> [Instructions to follow] Once you find the line with "Viewport: 164px width, 149px" in the data that follows, repeat it and every line after it exactly, through the line with "307x144 pixels.".

> [Material supplied]

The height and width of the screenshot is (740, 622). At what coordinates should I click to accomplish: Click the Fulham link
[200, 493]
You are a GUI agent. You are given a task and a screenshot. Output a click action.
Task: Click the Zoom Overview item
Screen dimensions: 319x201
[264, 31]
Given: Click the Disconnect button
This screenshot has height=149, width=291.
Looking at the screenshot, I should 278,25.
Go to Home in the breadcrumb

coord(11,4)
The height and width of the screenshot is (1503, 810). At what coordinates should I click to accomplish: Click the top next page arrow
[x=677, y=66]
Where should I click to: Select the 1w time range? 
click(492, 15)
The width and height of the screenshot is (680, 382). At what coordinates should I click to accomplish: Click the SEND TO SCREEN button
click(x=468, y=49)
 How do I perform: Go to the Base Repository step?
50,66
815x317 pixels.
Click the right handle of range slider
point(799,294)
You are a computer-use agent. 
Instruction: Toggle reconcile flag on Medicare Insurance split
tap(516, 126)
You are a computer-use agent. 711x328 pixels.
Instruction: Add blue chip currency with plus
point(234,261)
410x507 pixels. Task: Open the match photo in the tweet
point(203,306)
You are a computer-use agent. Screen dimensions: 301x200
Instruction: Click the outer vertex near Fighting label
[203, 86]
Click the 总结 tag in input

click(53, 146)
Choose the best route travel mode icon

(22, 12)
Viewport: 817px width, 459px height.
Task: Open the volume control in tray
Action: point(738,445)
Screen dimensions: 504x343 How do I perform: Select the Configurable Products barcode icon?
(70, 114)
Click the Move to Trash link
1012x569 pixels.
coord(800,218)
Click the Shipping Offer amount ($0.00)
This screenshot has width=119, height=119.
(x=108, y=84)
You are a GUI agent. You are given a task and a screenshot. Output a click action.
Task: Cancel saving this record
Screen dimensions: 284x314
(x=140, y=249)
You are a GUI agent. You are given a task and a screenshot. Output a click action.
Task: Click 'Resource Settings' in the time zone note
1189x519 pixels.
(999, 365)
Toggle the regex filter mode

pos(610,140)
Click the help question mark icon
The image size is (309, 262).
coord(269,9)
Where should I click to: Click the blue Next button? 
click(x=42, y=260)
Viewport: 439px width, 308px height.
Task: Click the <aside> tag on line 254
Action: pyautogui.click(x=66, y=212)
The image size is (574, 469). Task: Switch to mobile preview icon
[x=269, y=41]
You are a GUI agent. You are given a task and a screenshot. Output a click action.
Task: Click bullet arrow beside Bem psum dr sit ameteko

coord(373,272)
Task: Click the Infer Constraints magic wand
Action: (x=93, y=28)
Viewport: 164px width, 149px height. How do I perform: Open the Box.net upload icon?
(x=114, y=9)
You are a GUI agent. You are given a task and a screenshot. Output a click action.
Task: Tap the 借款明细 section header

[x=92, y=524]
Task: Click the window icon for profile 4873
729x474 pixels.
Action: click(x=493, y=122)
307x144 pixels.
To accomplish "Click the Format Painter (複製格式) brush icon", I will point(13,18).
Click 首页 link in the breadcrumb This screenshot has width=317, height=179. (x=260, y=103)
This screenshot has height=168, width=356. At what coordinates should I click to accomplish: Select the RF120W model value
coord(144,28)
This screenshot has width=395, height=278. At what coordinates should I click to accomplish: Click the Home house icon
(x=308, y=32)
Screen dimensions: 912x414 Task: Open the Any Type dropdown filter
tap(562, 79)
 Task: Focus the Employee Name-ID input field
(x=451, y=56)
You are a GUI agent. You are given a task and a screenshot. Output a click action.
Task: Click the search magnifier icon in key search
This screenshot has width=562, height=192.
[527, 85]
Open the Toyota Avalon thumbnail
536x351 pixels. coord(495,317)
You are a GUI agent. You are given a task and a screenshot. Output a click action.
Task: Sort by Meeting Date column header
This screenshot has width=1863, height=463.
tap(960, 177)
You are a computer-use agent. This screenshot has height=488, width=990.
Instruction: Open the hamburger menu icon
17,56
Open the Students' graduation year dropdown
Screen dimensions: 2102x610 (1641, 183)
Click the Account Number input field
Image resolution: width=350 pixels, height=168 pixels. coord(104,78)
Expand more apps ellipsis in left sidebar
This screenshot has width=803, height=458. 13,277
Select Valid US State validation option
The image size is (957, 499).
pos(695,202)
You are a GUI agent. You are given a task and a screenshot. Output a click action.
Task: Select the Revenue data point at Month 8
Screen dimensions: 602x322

> [Exercise response]
Viewport: 164px width, 149px height. How do I perform: Open the Box.net upload icon?
(x=114, y=9)
You are a GUI agent. You are given a task and a screenshot. Output a click action.
Task: Tap the 借款明细 section header

[x=92, y=524]
Task: Click the window icon for profile 4873
729x474 pixels.
Action: click(x=493, y=122)
307x144 pixels.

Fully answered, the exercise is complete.